Data to use:
········
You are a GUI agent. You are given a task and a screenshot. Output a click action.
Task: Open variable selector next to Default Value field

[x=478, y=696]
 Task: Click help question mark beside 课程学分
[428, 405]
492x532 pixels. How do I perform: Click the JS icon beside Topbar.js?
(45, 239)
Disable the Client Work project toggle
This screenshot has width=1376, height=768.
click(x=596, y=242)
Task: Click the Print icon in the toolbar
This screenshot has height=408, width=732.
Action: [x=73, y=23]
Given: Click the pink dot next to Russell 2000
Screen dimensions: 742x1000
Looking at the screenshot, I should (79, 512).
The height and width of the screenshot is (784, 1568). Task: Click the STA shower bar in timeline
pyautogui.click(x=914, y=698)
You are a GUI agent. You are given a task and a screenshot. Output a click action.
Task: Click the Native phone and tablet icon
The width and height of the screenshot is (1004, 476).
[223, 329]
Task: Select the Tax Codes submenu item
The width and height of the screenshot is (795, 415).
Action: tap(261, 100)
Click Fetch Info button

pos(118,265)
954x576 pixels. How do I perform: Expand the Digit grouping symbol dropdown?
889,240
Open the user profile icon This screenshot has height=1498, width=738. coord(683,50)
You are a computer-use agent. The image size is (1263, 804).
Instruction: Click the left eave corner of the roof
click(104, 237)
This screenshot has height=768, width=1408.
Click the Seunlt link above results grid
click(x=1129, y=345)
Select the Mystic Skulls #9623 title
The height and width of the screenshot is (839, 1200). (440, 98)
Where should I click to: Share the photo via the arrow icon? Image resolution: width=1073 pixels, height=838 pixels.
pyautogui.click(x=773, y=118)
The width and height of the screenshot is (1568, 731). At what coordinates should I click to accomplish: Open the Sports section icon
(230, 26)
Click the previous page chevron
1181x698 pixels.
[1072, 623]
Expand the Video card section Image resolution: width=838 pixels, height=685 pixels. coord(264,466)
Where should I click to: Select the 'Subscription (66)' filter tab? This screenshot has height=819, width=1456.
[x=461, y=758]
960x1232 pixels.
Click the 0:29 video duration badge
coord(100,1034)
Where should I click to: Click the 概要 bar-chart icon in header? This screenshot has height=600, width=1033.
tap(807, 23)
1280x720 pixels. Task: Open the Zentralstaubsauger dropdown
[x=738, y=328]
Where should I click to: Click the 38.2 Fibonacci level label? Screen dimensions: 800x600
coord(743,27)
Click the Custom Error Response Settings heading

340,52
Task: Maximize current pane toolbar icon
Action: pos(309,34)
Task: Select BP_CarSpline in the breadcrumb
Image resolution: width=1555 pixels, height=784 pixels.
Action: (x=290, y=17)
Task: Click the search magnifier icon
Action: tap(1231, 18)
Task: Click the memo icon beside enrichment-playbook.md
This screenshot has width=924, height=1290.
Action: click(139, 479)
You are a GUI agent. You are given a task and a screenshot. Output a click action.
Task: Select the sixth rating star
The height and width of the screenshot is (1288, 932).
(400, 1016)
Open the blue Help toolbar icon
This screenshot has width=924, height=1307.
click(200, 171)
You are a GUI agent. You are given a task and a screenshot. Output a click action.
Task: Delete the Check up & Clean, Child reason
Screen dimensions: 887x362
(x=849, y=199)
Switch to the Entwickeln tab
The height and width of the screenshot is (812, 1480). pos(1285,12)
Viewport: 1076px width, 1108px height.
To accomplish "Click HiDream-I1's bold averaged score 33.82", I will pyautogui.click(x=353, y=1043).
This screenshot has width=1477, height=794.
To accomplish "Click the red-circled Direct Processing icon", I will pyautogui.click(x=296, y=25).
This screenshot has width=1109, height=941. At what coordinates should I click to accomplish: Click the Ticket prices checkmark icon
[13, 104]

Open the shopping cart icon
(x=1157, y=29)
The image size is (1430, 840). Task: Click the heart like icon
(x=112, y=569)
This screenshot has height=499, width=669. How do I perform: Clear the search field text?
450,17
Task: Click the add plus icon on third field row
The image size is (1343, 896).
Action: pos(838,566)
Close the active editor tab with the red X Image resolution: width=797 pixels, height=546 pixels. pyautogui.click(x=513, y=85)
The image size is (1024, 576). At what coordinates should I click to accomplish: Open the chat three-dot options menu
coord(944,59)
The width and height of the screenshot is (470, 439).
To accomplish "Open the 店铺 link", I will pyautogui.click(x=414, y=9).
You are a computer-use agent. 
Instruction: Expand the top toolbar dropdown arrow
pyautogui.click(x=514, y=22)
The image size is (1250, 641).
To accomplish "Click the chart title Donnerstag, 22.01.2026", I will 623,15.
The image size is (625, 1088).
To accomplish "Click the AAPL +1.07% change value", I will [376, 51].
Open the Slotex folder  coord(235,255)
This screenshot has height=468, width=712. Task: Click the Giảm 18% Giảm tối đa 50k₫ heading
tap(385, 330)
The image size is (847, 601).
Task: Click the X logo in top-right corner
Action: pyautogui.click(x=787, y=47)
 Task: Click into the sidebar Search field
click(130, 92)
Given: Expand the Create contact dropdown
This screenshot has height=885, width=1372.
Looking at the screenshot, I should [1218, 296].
········
Directions: From the listing above, the lines starting with the one that has "Image resolution: width=1555" and running through the one that has "Close the active" should be copied exactly, ends included.

Finished exercise:
Image resolution: width=1555 pixels, height=784 pixels.
Action: (x=290, y=17)
Task: Click the search magnifier icon
Action: tap(1231, 18)
Task: Click the memo icon beside enrichment-playbook.md
This screenshot has width=924, height=1290.
Action: click(139, 479)
You are a GUI agent. You are given a task and a screenshot. Output a click action.
Task: Select the sixth rating star
The height and width of the screenshot is (1288, 932).
(400, 1016)
Open the blue Help toolbar icon
This screenshot has width=924, height=1307.
click(200, 171)
You are a GUI agent. You are given a task and a screenshot. Output a click action.
Task: Delete the Check up & Clean, Child reason
Screen dimensions: 887x362
(x=849, y=199)
Switch to the Entwickeln tab
The height and width of the screenshot is (812, 1480). pos(1285,12)
Viewport: 1076px width, 1108px height.
To accomplish "Click HiDream-I1's bold averaged score 33.82", I will pyautogui.click(x=353, y=1043).
This screenshot has width=1477, height=794.
To accomplish "Click the red-circled Direct Processing icon", I will pyautogui.click(x=296, y=25).
This screenshot has width=1109, height=941. At what coordinates should I click to accomplish: Click the Ticket prices checkmark icon
[13, 104]

Open the shopping cart icon
(x=1157, y=29)
The image size is (1430, 840). Task: Click the heart like icon
(x=112, y=569)
This screenshot has height=499, width=669. How do I perform: Clear the search field text?
450,17
Task: Click the add plus icon on third field row
The image size is (1343, 896).
Action: pos(838,566)
Close the active editor tab with the red X Image resolution: width=797 pixels, height=546 pixels. pyautogui.click(x=513, y=85)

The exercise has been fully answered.